■ What the task asks ■
Transcribe the stretch of entries below from the line with "label on the map" through the line with "Click the RIA", exactly and with both ends included; leave out all other lines.

——

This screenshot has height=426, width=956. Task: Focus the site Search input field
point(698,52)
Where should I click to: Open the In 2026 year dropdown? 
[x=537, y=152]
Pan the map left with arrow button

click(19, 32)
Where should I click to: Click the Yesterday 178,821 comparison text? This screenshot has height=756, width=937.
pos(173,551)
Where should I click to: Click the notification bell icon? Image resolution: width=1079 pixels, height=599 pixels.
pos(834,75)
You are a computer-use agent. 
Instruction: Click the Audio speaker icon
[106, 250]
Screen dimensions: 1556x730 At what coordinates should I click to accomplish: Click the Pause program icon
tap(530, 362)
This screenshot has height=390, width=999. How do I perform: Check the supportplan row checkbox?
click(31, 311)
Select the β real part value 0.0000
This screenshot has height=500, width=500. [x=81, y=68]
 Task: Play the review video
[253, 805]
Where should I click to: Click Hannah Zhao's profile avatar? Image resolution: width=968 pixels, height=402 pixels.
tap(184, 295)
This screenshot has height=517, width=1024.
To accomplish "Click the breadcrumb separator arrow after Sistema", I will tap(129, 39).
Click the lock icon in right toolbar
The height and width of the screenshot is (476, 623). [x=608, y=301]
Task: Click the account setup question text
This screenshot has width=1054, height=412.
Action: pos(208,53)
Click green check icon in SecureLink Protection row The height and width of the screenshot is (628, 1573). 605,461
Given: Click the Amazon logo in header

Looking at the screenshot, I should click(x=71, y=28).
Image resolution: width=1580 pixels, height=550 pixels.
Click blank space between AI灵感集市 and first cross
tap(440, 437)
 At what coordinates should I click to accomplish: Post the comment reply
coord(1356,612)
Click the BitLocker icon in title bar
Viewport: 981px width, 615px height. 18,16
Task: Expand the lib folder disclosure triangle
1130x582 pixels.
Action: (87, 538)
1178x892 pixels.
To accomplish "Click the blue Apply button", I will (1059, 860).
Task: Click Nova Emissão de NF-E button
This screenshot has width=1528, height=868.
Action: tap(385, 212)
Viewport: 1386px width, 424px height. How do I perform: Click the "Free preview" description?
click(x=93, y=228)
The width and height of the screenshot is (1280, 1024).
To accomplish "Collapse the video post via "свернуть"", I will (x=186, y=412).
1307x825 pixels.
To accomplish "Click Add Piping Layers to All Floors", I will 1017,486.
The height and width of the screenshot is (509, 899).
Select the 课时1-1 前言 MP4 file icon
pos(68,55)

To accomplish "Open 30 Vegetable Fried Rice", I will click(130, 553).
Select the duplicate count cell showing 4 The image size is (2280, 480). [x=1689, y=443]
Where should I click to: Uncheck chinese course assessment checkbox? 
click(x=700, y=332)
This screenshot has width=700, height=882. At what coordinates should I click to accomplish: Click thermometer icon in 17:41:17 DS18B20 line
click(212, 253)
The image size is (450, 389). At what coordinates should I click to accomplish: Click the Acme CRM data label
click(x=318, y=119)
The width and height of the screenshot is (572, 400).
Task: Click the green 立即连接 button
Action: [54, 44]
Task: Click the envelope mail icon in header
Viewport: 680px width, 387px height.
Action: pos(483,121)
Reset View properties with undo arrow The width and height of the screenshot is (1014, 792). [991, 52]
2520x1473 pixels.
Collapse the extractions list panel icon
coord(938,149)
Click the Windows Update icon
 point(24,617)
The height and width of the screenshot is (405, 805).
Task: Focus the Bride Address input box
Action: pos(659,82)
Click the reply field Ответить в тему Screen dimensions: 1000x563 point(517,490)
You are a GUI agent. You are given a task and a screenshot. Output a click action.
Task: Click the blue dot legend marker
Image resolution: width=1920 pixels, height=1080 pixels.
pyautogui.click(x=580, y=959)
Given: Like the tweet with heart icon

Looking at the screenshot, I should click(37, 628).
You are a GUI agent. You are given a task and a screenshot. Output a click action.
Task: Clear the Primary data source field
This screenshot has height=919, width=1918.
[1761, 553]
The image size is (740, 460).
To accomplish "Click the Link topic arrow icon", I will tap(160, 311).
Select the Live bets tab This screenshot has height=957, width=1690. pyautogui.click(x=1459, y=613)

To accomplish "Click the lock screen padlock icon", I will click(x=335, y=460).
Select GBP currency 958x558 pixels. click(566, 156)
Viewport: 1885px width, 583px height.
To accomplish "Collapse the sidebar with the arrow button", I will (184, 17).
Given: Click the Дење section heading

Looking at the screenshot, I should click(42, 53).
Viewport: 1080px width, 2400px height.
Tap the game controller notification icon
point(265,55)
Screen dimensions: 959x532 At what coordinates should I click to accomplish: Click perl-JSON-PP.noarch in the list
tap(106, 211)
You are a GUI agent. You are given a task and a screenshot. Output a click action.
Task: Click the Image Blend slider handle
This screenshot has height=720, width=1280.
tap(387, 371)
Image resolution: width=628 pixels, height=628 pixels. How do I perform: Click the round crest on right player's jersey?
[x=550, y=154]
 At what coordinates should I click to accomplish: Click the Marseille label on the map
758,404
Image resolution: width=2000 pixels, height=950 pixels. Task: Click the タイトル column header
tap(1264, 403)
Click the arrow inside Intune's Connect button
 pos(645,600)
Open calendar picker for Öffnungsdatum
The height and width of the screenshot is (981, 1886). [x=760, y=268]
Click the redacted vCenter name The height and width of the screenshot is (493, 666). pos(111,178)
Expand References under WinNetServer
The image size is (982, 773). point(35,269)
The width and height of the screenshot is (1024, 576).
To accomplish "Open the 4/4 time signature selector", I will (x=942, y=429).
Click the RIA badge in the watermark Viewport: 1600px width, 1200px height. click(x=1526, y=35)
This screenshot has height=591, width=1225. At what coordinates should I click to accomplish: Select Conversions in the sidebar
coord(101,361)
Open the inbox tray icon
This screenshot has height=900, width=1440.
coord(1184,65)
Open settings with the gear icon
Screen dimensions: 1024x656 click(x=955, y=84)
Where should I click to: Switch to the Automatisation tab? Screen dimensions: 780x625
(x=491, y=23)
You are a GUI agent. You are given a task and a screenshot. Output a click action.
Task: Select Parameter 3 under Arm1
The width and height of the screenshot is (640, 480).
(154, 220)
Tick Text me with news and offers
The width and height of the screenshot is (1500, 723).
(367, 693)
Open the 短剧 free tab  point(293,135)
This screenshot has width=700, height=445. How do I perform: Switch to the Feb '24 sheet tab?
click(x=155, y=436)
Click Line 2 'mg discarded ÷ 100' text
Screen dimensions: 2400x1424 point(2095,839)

——

■ Task solution ■
 At what coordinates should I click to accomplish: Click the Marseille label on the map
758,404
Image resolution: width=2000 pixels, height=950 pixels. Task: Click the タイトル column header
tap(1264, 403)
Click the arrow inside Intune's Connect button
 pos(645,600)
Open calendar picker for Öffnungsdatum
The height and width of the screenshot is (981, 1886). [x=760, y=268]
Click the redacted vCenter name The height and width of the screenshot is (493, 666). pos(111,178)
Expand References under WinNetServer
The image size is (982, 773). point(35,269)
The width and height of the screenshot is (1024, 576).
To accomplish "Open the 4/4 time signature selector", I will (x=942, y=429).
Click the RIA badge in the watermark Viewport: 1600px width, 1200px height. click(x=1526, y=35)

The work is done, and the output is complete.